Relying on the above decision Mr. Setalvad argued that in order that a reference can be construed to embrace a particular dispute it must be shown that a demand had been made by the workman and not accepted by the employers so as to give rise to a dispute which in the view of the Government required adjudication. Mr. Ramamurty on behalf of the respondents drew our attention to the provisions of Section 10(1) of the Industrial Disputes Act and in particular to Clauses (c) and (d) thereof. He argued that it was open to the appropriate Government in an appropriate case to refer a dispute along with any matter appearing to be connected with or relevant to the dispute and no objection could be taken to the award of a Tribunal where the Tribunal had not transgressed the limits of Clauses (c) and (d) of Section 10(1) of the Act. It was further contended that the proper age of superannuation applicable to the company as a whole was so intimately connected with or relevant to the dispute which actually arose between the parties prior to the order of reference as to lead us to hold that the Tribunal had not gone beyond its jurisdiction in construing the order of reference to embrace an adjudication as to proper age of superannuation of a workman like Bhisham Verma. In our view, the finding of the Tribunal that the Company could not fix a lower age limit of superannuation for workmen at the quarries went beyond the scope of reference which had to be gathered from the circumstances preceding the Government Order. The Tribunal never addressed itself to the point of view of the workman that his proper age was only 50 and not 55; nor did it come to a finding that the true age of the workman being 50 years in 1968 there was no question of his superannuation in that year.
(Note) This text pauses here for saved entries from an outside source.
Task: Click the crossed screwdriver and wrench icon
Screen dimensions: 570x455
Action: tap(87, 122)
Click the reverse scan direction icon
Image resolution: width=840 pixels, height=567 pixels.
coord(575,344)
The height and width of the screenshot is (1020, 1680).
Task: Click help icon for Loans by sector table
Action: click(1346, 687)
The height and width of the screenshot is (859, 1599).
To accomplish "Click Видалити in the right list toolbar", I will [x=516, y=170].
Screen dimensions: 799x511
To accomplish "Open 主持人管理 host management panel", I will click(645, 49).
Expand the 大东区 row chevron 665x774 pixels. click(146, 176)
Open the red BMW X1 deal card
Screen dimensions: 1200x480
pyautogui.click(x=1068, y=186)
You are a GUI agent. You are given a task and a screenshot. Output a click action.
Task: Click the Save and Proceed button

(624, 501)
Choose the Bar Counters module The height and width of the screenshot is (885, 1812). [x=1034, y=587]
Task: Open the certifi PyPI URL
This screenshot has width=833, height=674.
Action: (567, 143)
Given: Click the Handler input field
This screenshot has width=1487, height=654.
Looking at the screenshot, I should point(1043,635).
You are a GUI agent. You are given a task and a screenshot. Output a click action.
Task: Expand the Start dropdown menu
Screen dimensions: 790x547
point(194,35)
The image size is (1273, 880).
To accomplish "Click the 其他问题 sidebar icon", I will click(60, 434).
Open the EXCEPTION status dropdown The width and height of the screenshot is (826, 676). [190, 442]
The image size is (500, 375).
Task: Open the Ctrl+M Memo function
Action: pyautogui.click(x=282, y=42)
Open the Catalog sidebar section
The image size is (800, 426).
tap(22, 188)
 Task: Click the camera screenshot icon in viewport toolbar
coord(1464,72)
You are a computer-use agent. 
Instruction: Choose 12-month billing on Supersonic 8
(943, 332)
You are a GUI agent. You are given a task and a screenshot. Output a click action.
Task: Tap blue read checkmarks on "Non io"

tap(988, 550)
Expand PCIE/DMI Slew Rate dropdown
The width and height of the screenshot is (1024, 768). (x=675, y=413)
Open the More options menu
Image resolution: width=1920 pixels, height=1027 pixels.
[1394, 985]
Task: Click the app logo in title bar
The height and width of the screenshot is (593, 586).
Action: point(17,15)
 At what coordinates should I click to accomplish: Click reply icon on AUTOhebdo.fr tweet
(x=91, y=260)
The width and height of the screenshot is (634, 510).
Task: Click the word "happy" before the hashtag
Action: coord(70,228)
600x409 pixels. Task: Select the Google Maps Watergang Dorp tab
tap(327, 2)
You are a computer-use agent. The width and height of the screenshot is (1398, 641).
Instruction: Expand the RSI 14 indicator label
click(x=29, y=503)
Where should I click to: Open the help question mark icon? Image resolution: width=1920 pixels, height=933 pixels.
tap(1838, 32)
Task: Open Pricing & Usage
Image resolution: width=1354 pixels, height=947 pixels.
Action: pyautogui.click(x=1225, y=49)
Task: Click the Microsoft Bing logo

10. Mr. Setalvad raised a further point that so long as the quarries had a different set of Standing Orders prescribing a different age of superannuation from that fixed under the Standing Orders relating to the cement works, the tribunal could not have disregarded the Standing Orders as it had purported to do and lay down that the age of superannuation of all workmen should be 58 as found by it. Our attention was drawn to Section 2(g) of the Industrial Employment (Standing Orders) Act and to Section 3(2) of the said Act under which provision had to be made in Standing Orders for all matters set out in the Schedule to the Act. According to Mr. Setalvad, item 8 of the Schedule reading:
Termination of employment, and the notice there of to be given by employer and workmen.
allowed the framing of Standing Orders with regard to age of superannuation Mr. Ramamurty on the other hand contended that this item could not possibly embrace such a matter as the age of superannuation but was limited to voluntary acts of the employer or the workmen to put an end to the employment without any question of superannuation. Arguments were advanced at some length by Counsel on either side on this point, but in the view which we have taken on the first point as to the jurisdiction of the Tribunal, we find it unnecessary to decide this point.
11. In the result we hold that the award of the Tribunal was incompetent as the dispute which it sought to adjudicate upon was not the one referred. The award will therefore be set aside, but in the circumstances of the case, we make no order as to costs.